Une certaine complicité les unit. A plusieurs reprises, ils rient ensemble
(p. 29, 68). Nell appelle familièrement Nagg : "mon gros" (p. 27) et Nagg
partage avec elle son seul biscuit: "Je t'en ai gardé la moitié. (Il regarde le
biscuit. Fier.) Les trois quarts. Pour toi." (p. 30). Il a des attentions pour
elle : "Tu as froid ? […]Tu veux rentrer? […] On a changé ta sciure ?" (p. 2930) et il est ému quand Nell meurt : "Qu'est-ce qu'il fait ? demande Hamm ;
"Il pleure" répond Clov (p. 82)
Nagg sert enfin de public à Hamm quand il cherche à qui faire écouter
son roman et que Clov refuse: "Demande à mon père, dit-il, […] il aura une
dragée." (p. 66-67).
 Un couple dégradé
Les poubelles dans lesquelles ils vivent et dont le sable n'est même plus
changé, leurs moignons à la place des jambes (p. 22) sont la marque de leur
déchéance. Nell peut encore plaisanter quand Nagg vient de frapper sur
son couvercle : "Qu'est-ce que c'est, mon gros ? C'est pour la bagatelle ?"
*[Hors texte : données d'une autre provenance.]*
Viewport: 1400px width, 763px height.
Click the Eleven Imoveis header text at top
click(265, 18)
(p. 27) En réalité, ils sont diminués, et si Nagg propose : "Embrasse", Nell
répond : "On ne peut pas." (p. 27). De même, quand Nagg demande à Nell
de le gratter, il déplore qu'elle ne le puisse plus : "Tu ne peux pas ? Hier tu
m'as gratté là." (p. 32) Nagg continue à se détériorer : "J'ai perdu ma dent."
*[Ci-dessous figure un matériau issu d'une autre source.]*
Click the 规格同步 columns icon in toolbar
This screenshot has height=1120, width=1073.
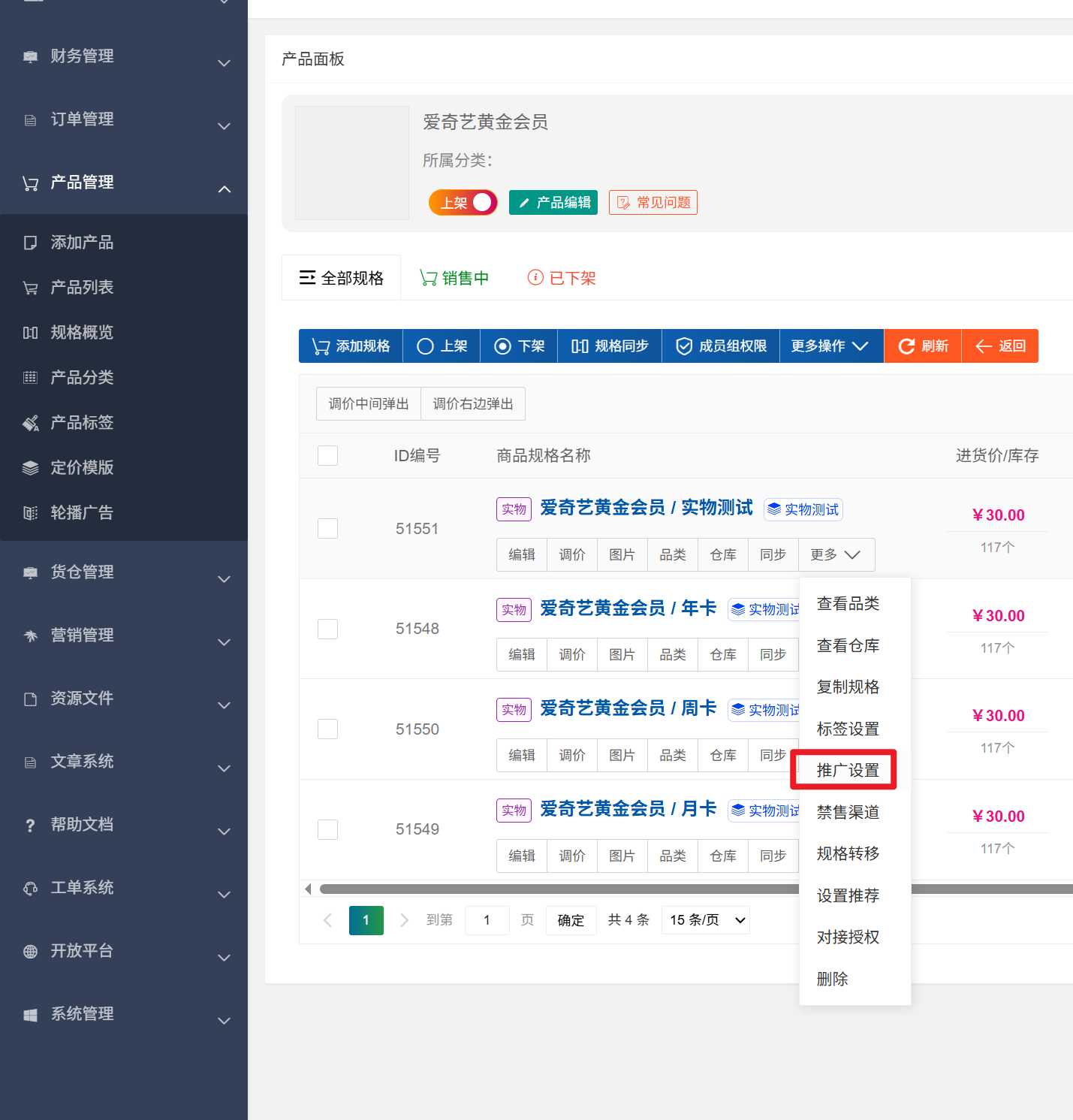579,346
(p. 28) et Nell finit par mourir.
IV.
DES FIGURES DE L'HUMANITE
1. Un raccourci de l'humanité
Ces quatre personnages composent une famille – ce que souligne la parenté de leurs noms - et en montrent les trois âges : l'enfant avec Clov, le
père avec Hamm, et les grands-parents avec Nagg et Nell. Les relations familiales et de dépendance qu'ils entretiennent font d'eux des figures de
l'humanité, mais leur déchéance commune fait d'eux les représentants
d'une humanité dégradée.
Ils sont les quatre derniers être vivants. La puce (p. 49) et le rat (p. 73)
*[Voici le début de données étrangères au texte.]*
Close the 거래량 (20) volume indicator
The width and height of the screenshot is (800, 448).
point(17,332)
doivent mourir parce que "à partir de là l'humanité pourrait se reconstituer." dit Hamm, "très inquiet" (p. 48) Et de même l'enfant aperçu par la
fenêtre. Hamm pense que "ce n'est pas la peine [de l'exterminer]" mais
Clov proteste : "Pas la peine ? Un procréateur en puissance ?" (p. 101).
2. Une vision sinistre
Ces quatre personnages représentent ainsi le dernier degré de l'humanité : des êtres diminués, aveugles ou mal voyants, en proie à des obsessions,
et qui attendent une fin qui ne vient pas. Nagg s'informe à un moment
donné de ce que devient son père. "Il pleure" lui répond Clov. "Donc il vit"
(p. 82) conclut Nagg, qui parodie ici le fameux "cogito, ergo sum" de Descartes, et définit l'être humain comme essentiellement souffrant.